Example 38. The method of example 37, wherein the plurality of configuration hints comprise one or more different types of hints selected from the group comprising: core-specific parking hints, thread-specific parking hints, core consolidation hints, workload type (WLT) hints, SoC die biasing hints, and processor or system survivability hints.
Example 39. The method of example 37 or 38, further comprising: indicating or configuring a priority mailbox to receive a thread-specific parking hint from a software or firmware component, the thread-specific parking hint to identify one or more cores or logical processors associated with the one or more cores to be reserved for executing a particular thread or group of threads.
Example 40. The method of any of examples 37-39, wherein the plurality of cores include a plurality of relatively larger, relatively higher performance cores (P-cores) and a plurality of relatively smaller, relatively more efficient cores (E-cores).
Example 41. The method of example 40 wherein the WLT hints include a first WLT hint indicating a high power or high performance workload, the method further comprising: generating the consolidated hint responsive to the first WLT hint to configure the one or more performance values and the one or more efficiency values to restrict scheduling of the high power or high performance workload to one or more P-cores of the plurality of P-cores.
Example 42. The method of example 41 wherein the WLT hints include a second WLT hint indicating an idle or low power workload, the method further comprising: generating the consolidated hint responsive to the second WLT hint to configure the one or more performance values and the one or more efficiency values to restrict scheduling of the idle or low power workload to the at least one E-core of the plurality of E-cores of the first die.
Example 43. The method of example 42, further comprising: sorting the plurality of cores responsive to the first WLT hint, and based on corresponding performance values to identify cores with the highest performance values for scheduling; or sorting the plurality of cores responsive to the second WLT hint, and based on corresponding efficiency values to identify cores of the plurality of cores with the highest efficiency values for scheduling.
Example 44. The method of any of examples 38-43 further comprising: generating the consolidated hint responsive to a processor or system survivability hint to configure the one or more performance values and the one or more efficiency values to cause a first subset of the plurality of cores to be parked to restrict scheduling to a second subset of the plurality of cores.
Example 45. The method of any of examples 38-44 further comprising: identifying a subset of one or more cores of the plurality of cores with utilization levels below a first threshold or above a second threshold; and wherein the dynamic core configuration hardware logic is to generate the consolidated hint to configure the one or more performance values and the one or more efficiency values based on the identified subset of one or more cores.
Example 46. The method of example 45 wherein the consolidated hint is to cause the subset of the one or more cores to be parked or consolidated or is to cause a different subset of cores to be parked or consolidated.
Example 47. The method of example 46 further comprising: communicating one or more reasons for the parking or consolidation of the subset of the one or more cores or the different subset of cores.
Example 48. The method of any of examples 37-47 further comprising: storing a plurality of performance/energy values in a plurality of registers, each performance/energy value indicating a relative biasing between performance and energy for a current task executed on a corresponding core, wherein generating the consolidated hint comprises updating one or more performance values and/or one or more efficiency values based, at least in part, on the performance/energy value stored in each register of the first plurality of registers.
Example 49. The method of example 48 further comprising: generating a plurality of relative weight values based, at least in part, on the plurality of performance/energy values, each relative weight value associated with a corresponding core of the plurality of cores.

**STORED DATA**

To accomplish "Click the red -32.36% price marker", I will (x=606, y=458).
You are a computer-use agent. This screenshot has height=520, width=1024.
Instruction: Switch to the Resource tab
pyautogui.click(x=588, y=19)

* * *

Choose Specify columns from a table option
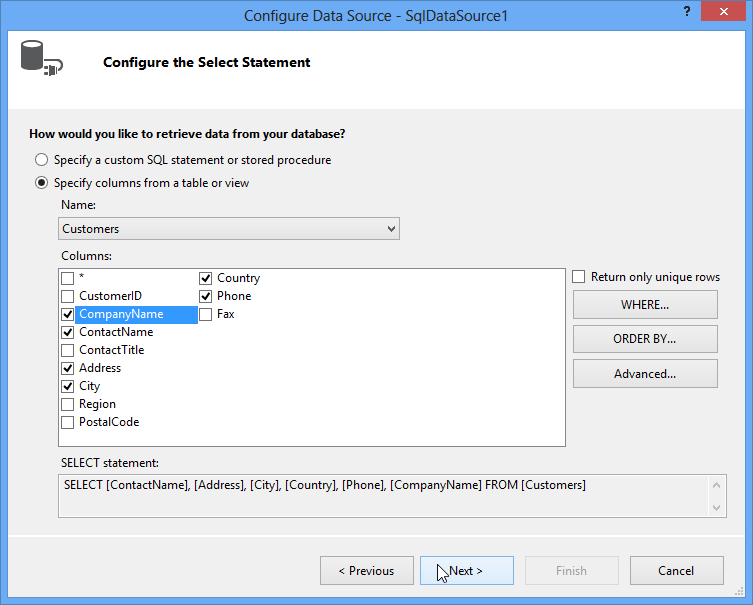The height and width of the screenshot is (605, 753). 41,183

**PROBLEM TO SOLVE**
Answer these questions from the text on core configuration hints:
1. What abbreviation does the text use for the relatively smaller, relatively more efficient cores?
2. Under the second WLT hint, which kind of workload is restricted to at least one E-core?
3. Where are the performance/energy values stored?

**EXERCISE RESPONSE**
1. E-cores
2. An idle or low power workload
3. In a plurality of registers